Later she writes, “It is no wonder that our children are all musical, literary, passionate adventurers and artists. That is quintessentially who the Clarksons are.” These words are not simple boasting on her part; her adult children validate her view of the home as the woman’s “kingdom” over which she rules for the purpose of “crafting lives” for the glory of God.
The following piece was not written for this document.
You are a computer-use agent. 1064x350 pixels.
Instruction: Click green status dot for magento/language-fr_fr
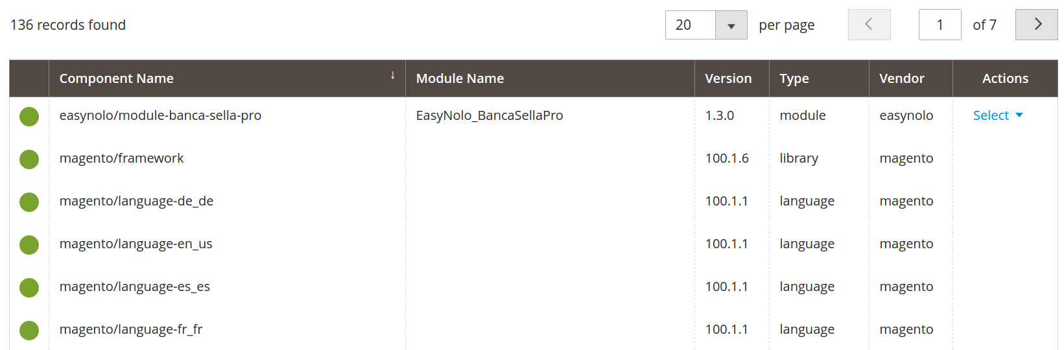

In Clarkson and Mae’s view, the primary problem with struggling mothers is not theological or ideological but practical. Mothers with young children simply need more help and support. They offer good-sense suggestions: starting a mothers’ support group, en-listing help from older women, encouraging older women to “remember the tired years” and come alongside them to assuage the fatigue and loneliness. But among the genuinely helpful messages from Clarkson comes the implication that young women are simply not trying hard enough. She urges them, in effect, to work harder, to be not only parent and teacher but playmate to their children as well:
We have to lay down our pride and give up ourselves for our children. Play the game with them they want to play. Put away our books or computers, serve them, train them, encourage them, fill their souls with life. Play ponies with them on the floor. Choose to enter into the mundane with our children: playing ponies, doing crafts, getting wet socks in the snow … do these things so you can say “I was intentional. I was faithful; I chose my children.”
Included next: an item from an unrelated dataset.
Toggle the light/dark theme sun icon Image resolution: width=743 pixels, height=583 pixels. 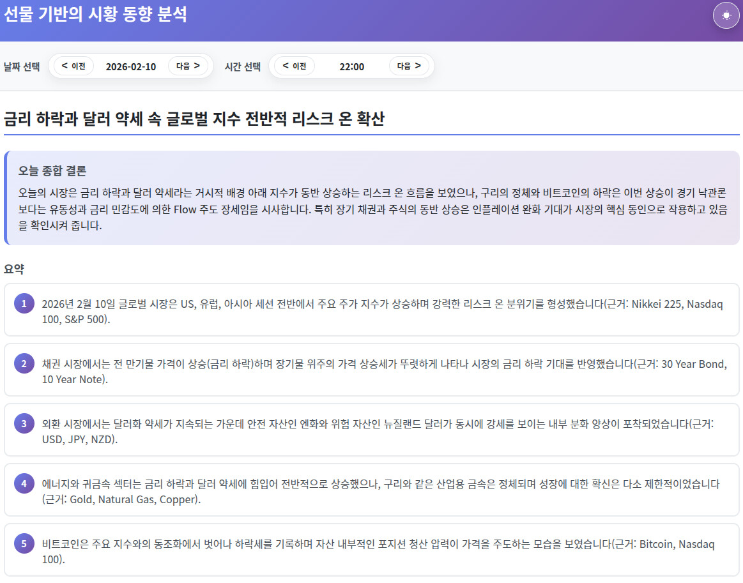pos(726,16)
All this is to be done “for the glory of God,” but you may experience a further reward for investing your every moment into your children, Clarkson writes. You will not only experience “joy and fulfillment” but you will also “eventually find that you have developed your own best friends out of your own children, who have learned to love what you love.” I am wondering if the artistic mother whose child grows up to be a mechanic or an accountant who is ambivalent about art will feel like a failure. This kind of “shaping,” “subduing,” and “ruling” requires women to be with their children 24/7.
Kimm Crandall in Christ in the Chaos writes from a parallel milieu. Early in the book she recalls confiding to a friend her fears and despair in mothering her young children. What Crandall got was parenting tips based on her friend’s experience and a few Bible verses to motivate her to do better. Crandall writes, “So while honestly trying to help, she had only given this overwhelmed, guilt-stricken mom even more to do—a heavier burden when I could not even bear the first one.” Crandall identifies the root issue as simply this: neither one of them understood the gospel. “We were two theologically clueless Christian women trying our best to earn favor in the eyes of God and man by living up to a standard that we were quite sure was the only true definition of an excellent godly mother.”
Crandall recognized that in her particular evangelical subculture, the root of the crisis in motherhood was not inattention or selfishness but poor theology. Like Clarkson and Mae, once she had children, she dropped everything else and built her identity upon her mothering. Jesus was still her “ticket in,” yet she was ruled by stronger forces: her “incessant need” for approval from others, her own performance-driven efforts to be judged a godly mother.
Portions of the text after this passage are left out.